● Work instructions
Convert the entries from the first line up to and including the line containing "guides is located at coordinates (1409, 324)." into a Markdown table with the columns Row and Text. Number each line and omit blank lines.

Start of Extracted material

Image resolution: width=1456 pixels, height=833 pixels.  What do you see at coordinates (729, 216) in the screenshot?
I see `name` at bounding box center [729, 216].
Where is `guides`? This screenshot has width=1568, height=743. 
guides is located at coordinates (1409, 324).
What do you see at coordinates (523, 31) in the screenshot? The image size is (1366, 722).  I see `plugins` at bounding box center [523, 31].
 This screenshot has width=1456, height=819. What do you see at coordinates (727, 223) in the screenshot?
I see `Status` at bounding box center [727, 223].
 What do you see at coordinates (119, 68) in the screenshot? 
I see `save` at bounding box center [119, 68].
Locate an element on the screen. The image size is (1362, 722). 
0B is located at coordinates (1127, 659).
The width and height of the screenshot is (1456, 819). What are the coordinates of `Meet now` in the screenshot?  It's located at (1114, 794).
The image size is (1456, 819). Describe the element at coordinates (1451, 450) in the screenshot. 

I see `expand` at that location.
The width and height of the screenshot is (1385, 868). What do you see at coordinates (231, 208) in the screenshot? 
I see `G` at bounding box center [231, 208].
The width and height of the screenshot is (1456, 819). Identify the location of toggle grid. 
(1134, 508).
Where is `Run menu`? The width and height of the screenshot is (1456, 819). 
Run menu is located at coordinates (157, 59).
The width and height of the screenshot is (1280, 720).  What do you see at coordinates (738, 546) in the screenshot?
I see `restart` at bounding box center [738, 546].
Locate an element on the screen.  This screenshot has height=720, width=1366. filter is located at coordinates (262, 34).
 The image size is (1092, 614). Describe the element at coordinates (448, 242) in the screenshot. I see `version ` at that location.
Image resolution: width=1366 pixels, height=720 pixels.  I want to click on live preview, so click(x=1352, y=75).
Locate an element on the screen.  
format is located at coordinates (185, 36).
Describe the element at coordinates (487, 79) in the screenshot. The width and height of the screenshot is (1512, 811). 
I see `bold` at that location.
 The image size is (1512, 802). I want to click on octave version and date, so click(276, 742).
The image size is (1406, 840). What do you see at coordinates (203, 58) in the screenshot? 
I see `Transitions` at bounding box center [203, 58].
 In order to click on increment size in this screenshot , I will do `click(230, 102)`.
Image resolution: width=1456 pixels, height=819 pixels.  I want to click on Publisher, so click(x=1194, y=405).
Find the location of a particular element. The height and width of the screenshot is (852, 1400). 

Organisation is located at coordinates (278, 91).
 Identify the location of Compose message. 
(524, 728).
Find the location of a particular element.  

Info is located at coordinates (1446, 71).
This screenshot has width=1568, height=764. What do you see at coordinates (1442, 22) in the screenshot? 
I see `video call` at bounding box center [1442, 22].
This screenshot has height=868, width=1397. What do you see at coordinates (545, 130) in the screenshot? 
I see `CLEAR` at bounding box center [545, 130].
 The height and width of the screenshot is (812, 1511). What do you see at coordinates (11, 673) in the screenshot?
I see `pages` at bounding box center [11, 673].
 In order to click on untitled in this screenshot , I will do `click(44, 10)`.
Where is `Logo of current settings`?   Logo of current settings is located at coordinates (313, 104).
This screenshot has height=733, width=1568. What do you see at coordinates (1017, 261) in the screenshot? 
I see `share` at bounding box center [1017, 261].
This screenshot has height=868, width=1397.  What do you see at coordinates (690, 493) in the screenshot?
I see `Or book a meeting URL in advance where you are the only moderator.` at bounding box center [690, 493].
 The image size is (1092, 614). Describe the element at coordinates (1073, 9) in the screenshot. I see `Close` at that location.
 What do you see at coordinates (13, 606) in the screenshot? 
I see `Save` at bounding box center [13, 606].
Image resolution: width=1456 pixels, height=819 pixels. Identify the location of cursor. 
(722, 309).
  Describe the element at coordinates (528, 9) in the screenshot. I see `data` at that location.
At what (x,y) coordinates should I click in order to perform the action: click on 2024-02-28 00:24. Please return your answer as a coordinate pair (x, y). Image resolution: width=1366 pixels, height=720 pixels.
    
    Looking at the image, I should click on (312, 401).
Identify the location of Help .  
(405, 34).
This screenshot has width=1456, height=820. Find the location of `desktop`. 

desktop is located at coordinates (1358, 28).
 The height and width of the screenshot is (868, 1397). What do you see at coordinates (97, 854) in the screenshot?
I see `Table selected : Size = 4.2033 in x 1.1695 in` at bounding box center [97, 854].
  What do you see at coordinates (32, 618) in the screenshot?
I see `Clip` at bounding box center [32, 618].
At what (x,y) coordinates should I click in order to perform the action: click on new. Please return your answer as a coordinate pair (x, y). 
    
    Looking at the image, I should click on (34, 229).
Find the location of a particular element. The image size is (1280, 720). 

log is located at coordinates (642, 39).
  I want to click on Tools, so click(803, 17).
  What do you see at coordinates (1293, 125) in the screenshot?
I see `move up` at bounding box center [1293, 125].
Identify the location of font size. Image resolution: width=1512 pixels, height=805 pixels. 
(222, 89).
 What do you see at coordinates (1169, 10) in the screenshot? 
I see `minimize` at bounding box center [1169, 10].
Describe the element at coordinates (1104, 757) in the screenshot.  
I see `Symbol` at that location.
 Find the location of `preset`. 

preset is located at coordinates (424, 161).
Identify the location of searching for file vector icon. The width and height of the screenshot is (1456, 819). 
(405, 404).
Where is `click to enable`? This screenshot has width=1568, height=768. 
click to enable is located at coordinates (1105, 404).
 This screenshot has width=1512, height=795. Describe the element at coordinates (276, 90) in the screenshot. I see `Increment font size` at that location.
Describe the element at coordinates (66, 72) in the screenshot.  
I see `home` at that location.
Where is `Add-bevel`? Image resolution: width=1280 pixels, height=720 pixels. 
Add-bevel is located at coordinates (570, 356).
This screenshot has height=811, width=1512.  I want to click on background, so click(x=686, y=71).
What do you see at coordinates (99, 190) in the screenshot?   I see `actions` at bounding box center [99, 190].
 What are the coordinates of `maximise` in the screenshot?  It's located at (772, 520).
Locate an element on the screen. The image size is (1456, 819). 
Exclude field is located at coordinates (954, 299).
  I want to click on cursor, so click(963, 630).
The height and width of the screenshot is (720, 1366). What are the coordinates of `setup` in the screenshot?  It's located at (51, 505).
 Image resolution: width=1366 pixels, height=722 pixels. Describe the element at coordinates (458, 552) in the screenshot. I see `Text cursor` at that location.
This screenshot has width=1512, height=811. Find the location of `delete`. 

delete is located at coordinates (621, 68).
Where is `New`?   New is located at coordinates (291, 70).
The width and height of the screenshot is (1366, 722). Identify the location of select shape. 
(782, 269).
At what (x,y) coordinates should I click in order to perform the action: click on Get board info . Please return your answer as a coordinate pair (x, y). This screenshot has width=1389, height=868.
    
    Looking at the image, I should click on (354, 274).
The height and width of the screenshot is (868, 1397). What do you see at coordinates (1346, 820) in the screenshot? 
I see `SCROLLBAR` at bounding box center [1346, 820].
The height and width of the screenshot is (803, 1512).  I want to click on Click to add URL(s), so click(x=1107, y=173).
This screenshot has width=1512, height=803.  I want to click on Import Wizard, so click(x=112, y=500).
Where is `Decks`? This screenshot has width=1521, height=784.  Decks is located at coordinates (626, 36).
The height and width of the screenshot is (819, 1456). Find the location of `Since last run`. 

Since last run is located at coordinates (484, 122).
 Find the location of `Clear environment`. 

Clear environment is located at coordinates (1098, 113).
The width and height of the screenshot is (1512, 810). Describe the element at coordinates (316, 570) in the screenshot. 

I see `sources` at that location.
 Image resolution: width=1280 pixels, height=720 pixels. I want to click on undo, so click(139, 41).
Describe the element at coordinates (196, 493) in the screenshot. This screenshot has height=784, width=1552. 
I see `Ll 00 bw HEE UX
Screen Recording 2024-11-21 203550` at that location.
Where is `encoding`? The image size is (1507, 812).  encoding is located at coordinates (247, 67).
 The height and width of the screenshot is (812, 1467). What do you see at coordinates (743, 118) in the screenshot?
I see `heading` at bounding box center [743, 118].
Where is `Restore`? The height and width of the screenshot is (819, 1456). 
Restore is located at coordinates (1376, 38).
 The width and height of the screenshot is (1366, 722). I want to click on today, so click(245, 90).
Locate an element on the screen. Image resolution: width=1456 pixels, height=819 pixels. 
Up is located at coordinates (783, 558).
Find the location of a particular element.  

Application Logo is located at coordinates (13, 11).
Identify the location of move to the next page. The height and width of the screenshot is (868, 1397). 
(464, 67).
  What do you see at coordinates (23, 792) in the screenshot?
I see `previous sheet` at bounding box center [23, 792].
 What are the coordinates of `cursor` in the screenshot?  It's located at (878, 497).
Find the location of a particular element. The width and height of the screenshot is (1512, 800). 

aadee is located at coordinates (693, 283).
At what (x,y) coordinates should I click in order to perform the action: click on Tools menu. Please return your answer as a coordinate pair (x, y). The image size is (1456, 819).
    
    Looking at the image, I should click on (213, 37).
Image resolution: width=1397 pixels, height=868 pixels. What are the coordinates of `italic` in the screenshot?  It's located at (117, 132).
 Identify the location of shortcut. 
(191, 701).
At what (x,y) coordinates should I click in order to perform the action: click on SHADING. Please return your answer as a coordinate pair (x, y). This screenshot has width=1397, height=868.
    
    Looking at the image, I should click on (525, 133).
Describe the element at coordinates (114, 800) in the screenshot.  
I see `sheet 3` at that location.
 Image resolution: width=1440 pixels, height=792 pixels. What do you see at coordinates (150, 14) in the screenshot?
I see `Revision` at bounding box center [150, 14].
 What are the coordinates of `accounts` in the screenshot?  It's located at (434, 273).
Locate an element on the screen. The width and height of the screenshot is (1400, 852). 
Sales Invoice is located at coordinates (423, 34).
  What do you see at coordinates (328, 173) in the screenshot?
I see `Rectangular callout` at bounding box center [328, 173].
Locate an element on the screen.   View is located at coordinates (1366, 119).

End of Extracted material

● Solution for this exercise
| Row | Text |
|---|---|
| 1 | Image resolution: width=1456 pixels, height=833 pixels.  What do you see at coordinates (729, 216) in the screenshot? |
| 2 | I see `name` at bounding box center [729, 216]. |
| 3 | Where is `guides`? This screenshot has width=1568, height=743.  |
| 4 | guides is located at coordinates (1409, 324). |